These verses serve another function as well - they close the stanzas by explicitly emphasizing their respective themes. Pasuk 6 celebrates God's military might; He is powerful and He "shatters the foe." God's anthropomorphic "right hand" recalls once again the analogy of an ish milchamah. Pasuk 11 has a different focus: "Ne'dar bakodesh," the Divine, as opposed to "ne'dari vakoach," is the key element here. Benei Yisra'el contrast God not with the Egyptian enemy - "yeminekha Hashem tir'atz oyev" - but with other gods - "mi khamokhah ba'elim Hashem"; His activity is not tir'atz oyev, but 'oseh fele. The common word ne'dar reminds us once again that both sections describe the same events, albeit from different angles and with different emphases.
With all of the above in mind, we can better appreciate these two stanzas together, as a progression from thanks for military victory to wonder and awe at God's transcendent might:
מרכבת פרעה וחילו
ירה בים \ ומבחר שלשיו טבעו בים סוף.
תהמת יכסימו ירדו
במצולת כמו אבן.
ימינך יי נאדרי בכח
\ ימינך יי תרעץ אויב.
וברב גאונך תהרס
קמיך \ תשלח חרונך יאכלמו כקש.
וברוח אפיך נערמו
מים \ נצבו כמו נד נזלים \ קפאו תהמת בלב ים.
אמר אויב ארדף אשיג
\ אחלק שלל תמלאמו נפשי \ אריק חרבי תורשמו ידי.
נשפת ברוחך כסמו ים
\ צללו כעופרת במים אדירים.
מי כמכה באלים יי \ מי כמכה נאדר בקדש \ נורא תהלת עשה פלא.
Pasuk 12 begins the fourth stanza by once again relating the same event - the death of the Egyptians - but the formulation draws us into a new theme which closes the body of the shirah:
נטית ימינך תבלעמו
ארץ.
נחית בחסדך עם זו
גאלת \ נהלת בעזך אל נוה קדשך.
שמעו עמים ירגזון \
חיל אחז ישבי פלשת.
אז נבהלו אלופי
אדום \ אילי מואב יאחזמו רעד \ נמגו כל ישבי כנען.
תפל עליהם אימתה
ופחד \ בגדל זרעך ידמו כאבן \
עד יעבר עמך יי \
עד יעבר עם זו קנית.
You put out Your right hand, the earth swallowed them.
In Your love You lead the people You redeemed;
In Your strength You guide them to Your holy abode.
The peoples hear, they tremble;
Agony grips the dwellers in Philistia.
Now are the clans of Edom dismayed;
The tribes of Moab - trembling grips them;
All the dwellers in Canaan are aghast.
Terror and dread descend upon them;
Through the might of Your arm they are still as stone -
Till Your people cross over, O Hashem,
Till Your people cross whom You have ransomed. (12-16)

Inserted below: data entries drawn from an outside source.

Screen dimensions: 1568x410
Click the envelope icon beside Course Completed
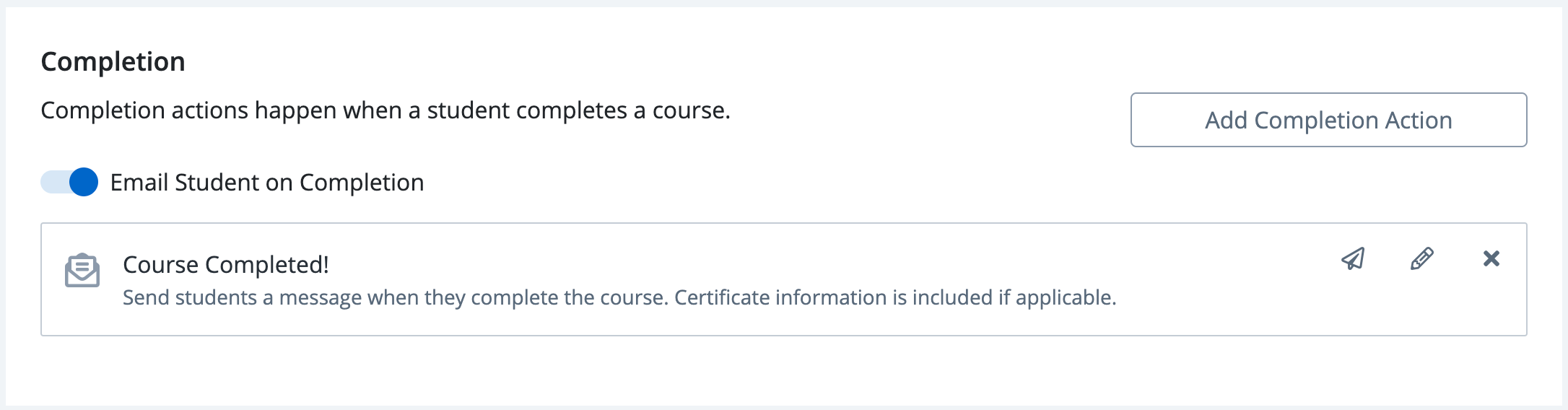click(x=82, y=271)
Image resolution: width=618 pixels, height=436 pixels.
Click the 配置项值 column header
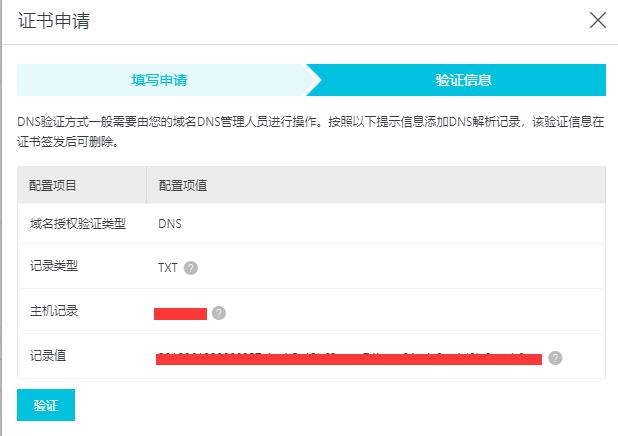[182, 186]
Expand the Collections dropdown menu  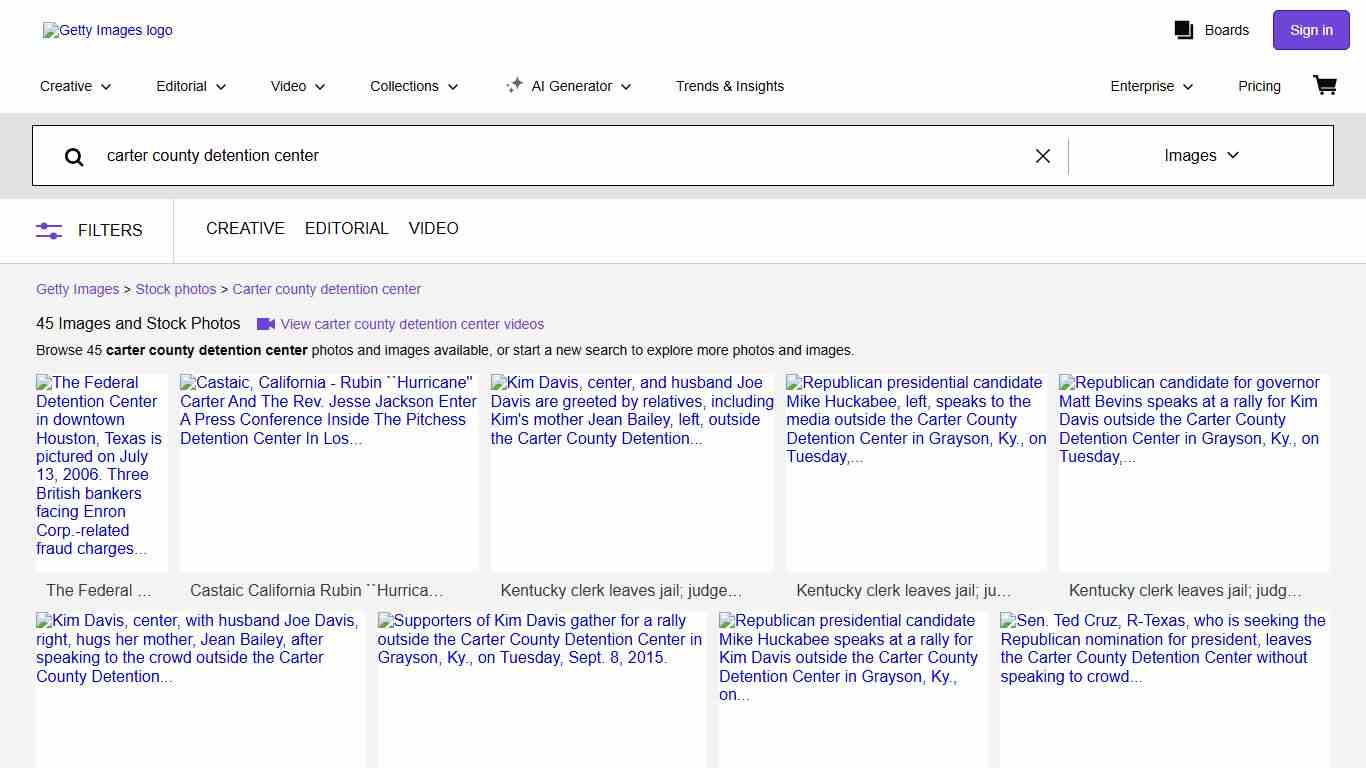coord(414,86)
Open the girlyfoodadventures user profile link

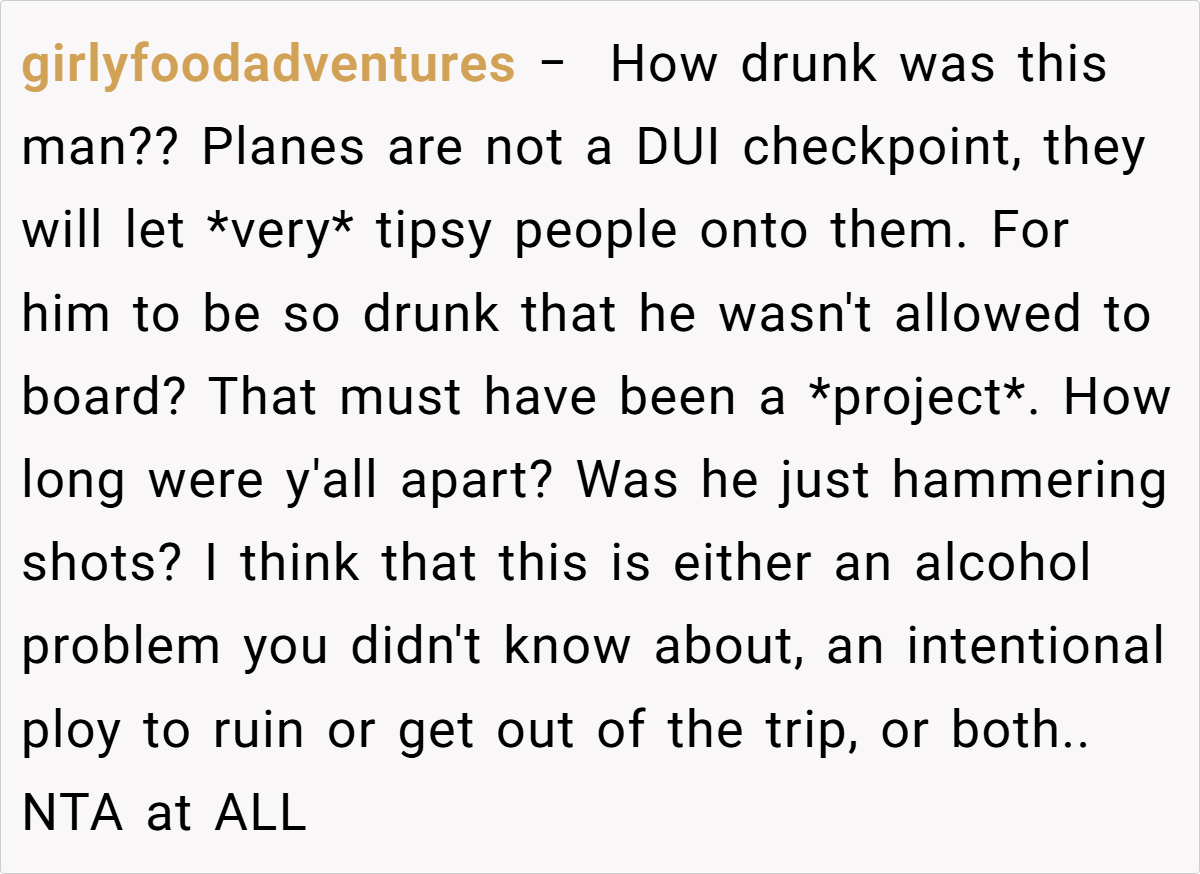(268, 66)
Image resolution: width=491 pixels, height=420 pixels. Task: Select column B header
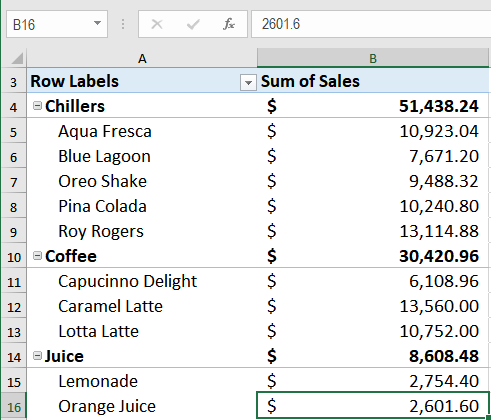point(373,58)
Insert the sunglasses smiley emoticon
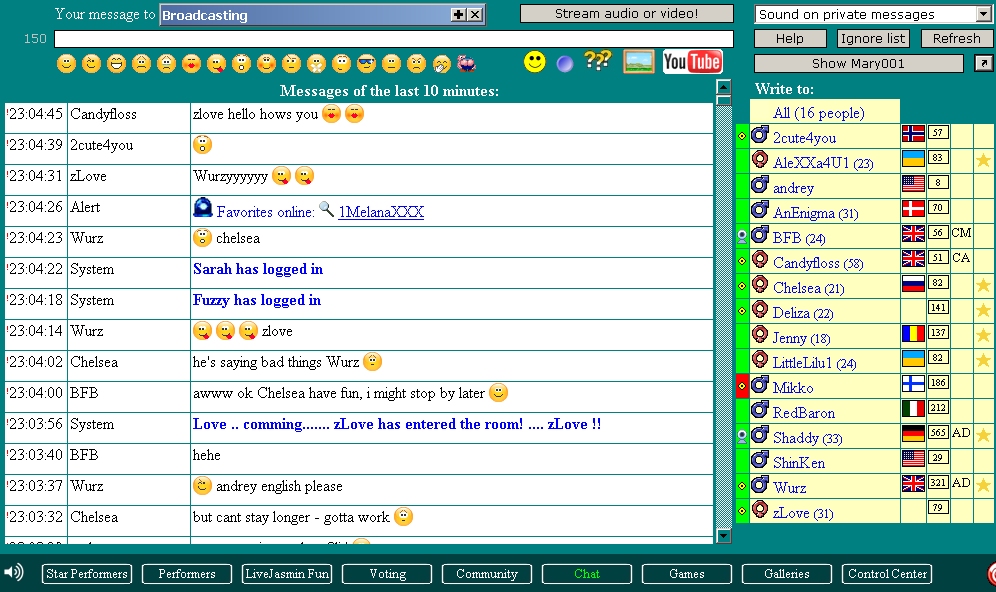The width and height of the screenshot is (996, 592). pos(366,64)
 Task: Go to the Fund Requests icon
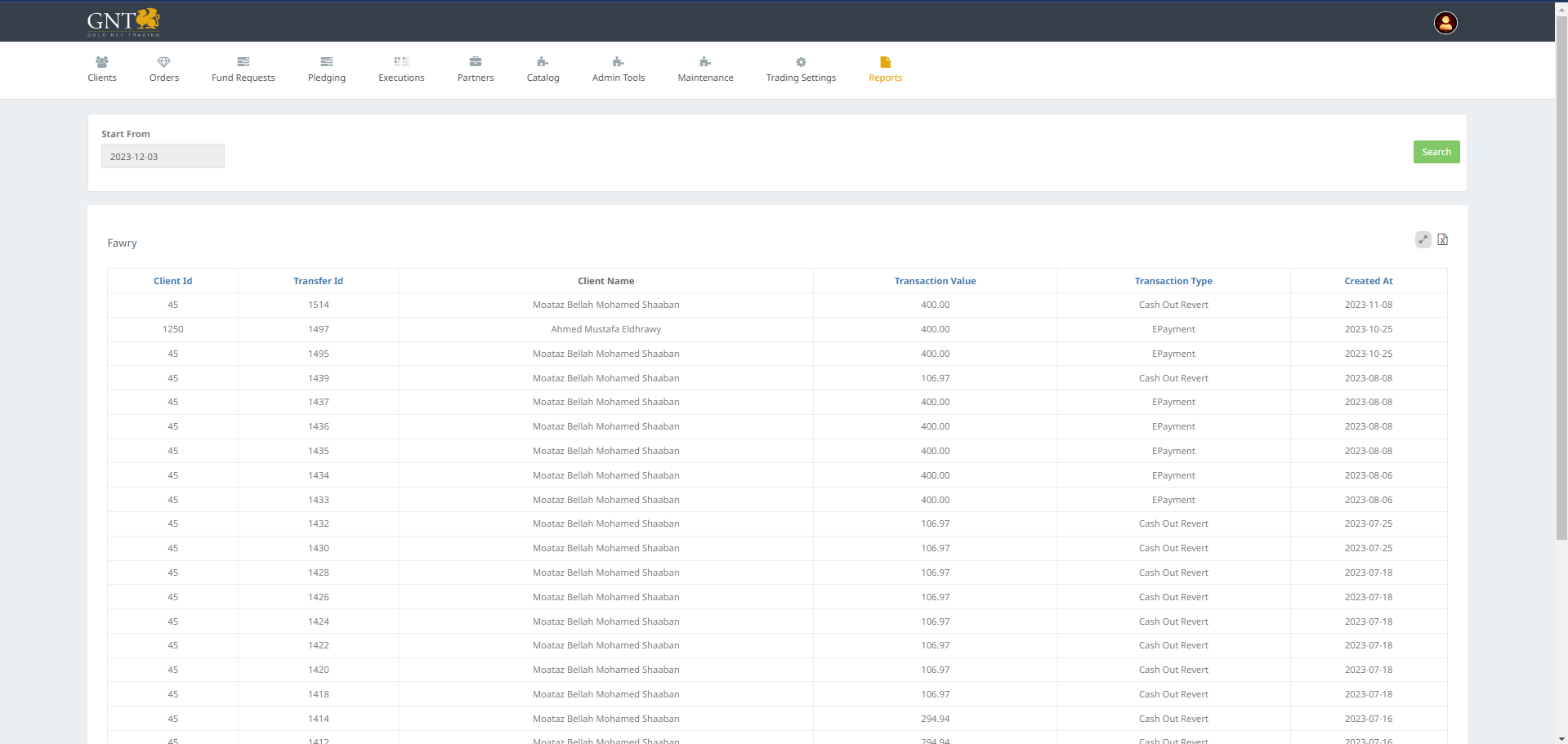tap(243, 62)
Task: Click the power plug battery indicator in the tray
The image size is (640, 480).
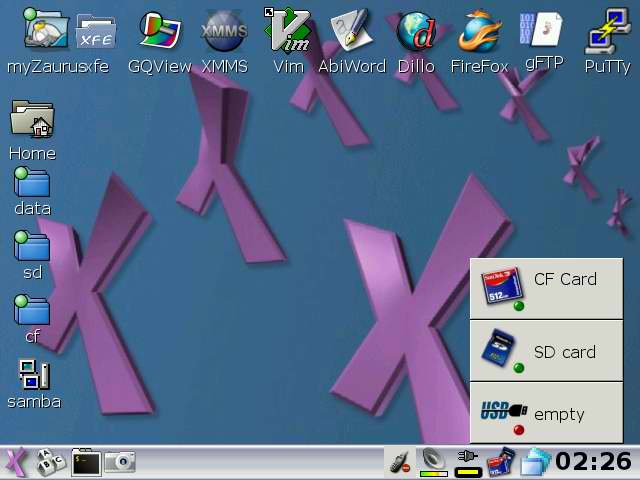Action: click(x=468, y=462)
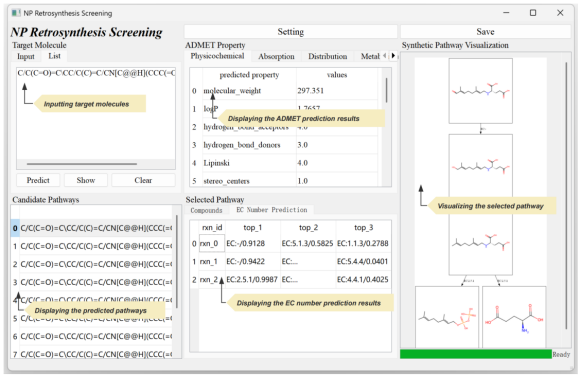Image resolution: width=580 pixels, height=377 pixels.
Task: Click the left tab scroll arrow
Action: 385,56

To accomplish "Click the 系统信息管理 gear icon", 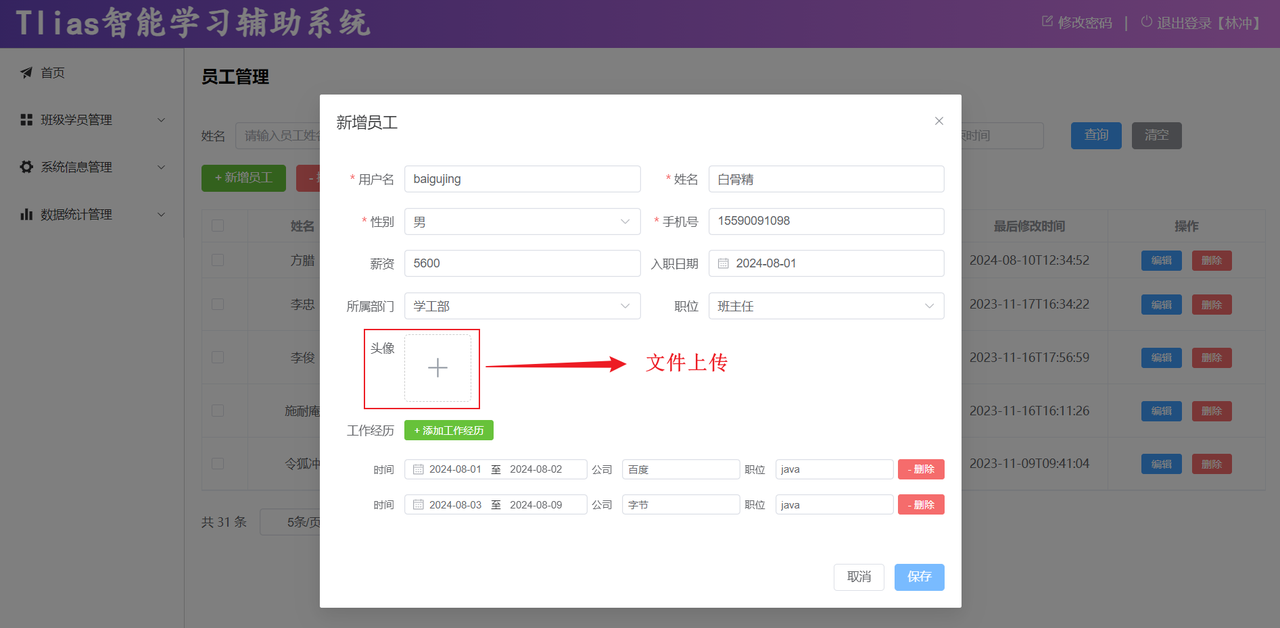I will pyautogui.click(x=26, y=167).
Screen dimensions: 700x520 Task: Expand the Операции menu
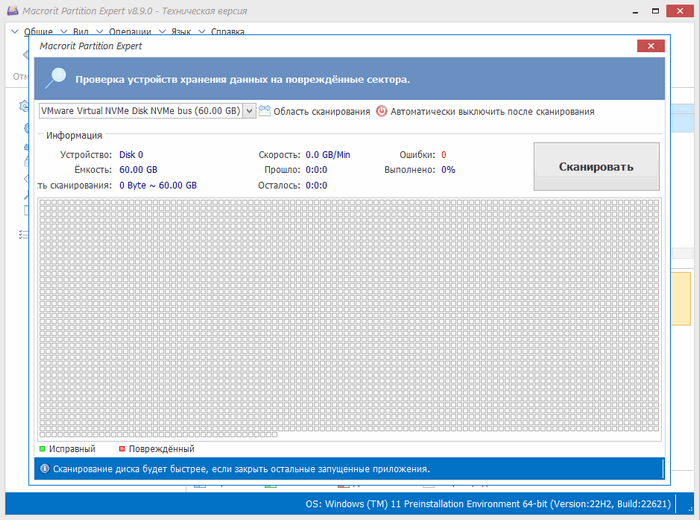pos(129,32)
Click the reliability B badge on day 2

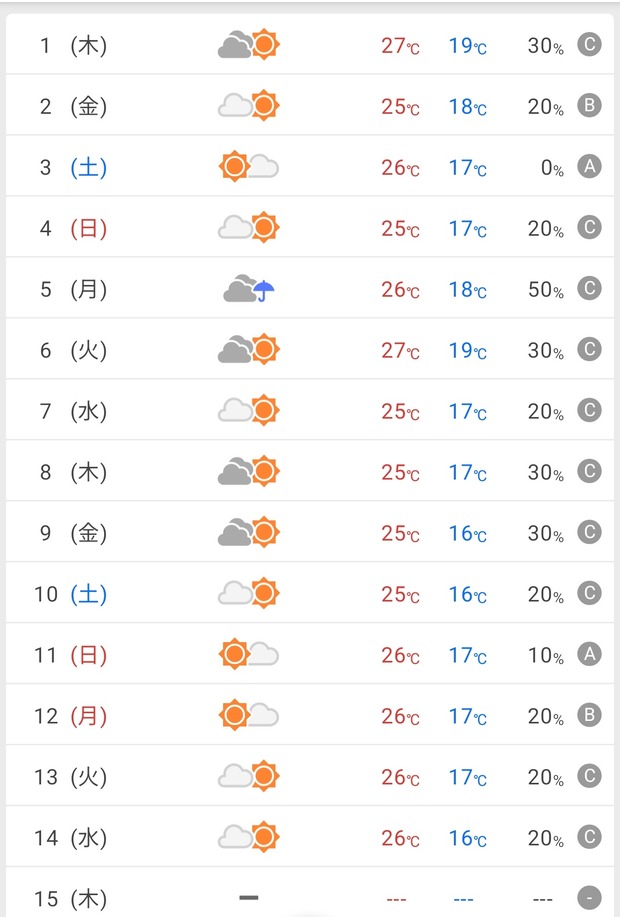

Until now the sea and water have been central, but now "natita yeminekha tivla'emo aretz." In this stanza, the Jews look back on yetzi'at Mitzrayim and keri'at Yam Suf and see in them the beginning of the fulfillment of God's promise that they will conquer and inhabit the eretz zavat chalav udvash. "In Your love You lead the people You redeemed; In Your strength You guide them to Your holy abode." "Even" is for the second time used here as a simile, but this time it refers not to the Egyptians' sinking ("yaredu vimtzolot kemo aven" (5)) but to the other nations' stony silence ("yiddemu ka'aven" (16)). The suffering Egyptians of yesterday are no longer the focus; tomorrow's terrified nations of Kena'an now take center stage. One by one they hear the news of God's miracles at the sea, one by one they begin to tremble in anticipation of the arrival of His chosen children. Once again, the final, twinned-stich pasuk invokes the shem Havayah and finally states the stanza's theme explicitly - "'Ad ya'vaor 'ammekha Hashem / 'Ad ya'avor 'am zu kanita." Standing in the desert between Egypt and Canaan, they look not back at their recent crossing of the Red Sea, but forward toward their promised crossing of the Jordan River.
The Jews close shirat hayam with a confident prediction:
תבאמו ותטעמו בהר
נחלתך \ מכון לשבתך פעלת יי \ מקדש יי כוננו ידיך.
יי ימלך לעולם
ועד.
You will bring them and plant them in Your own mountain,
The place You made to dwell in, O Hashem,
The sanctuary, O Hashem, which Your hands established.
Hashem will reign for ever and ever!
That Benei Yisra'el will eventually be rooted in Eretz Kena'an is now to them a foregone conclusion. The striking use of past tense here reveals their perspective as they sing these lines; God has already prepared His place for the arrival of His people and His Shekhinah.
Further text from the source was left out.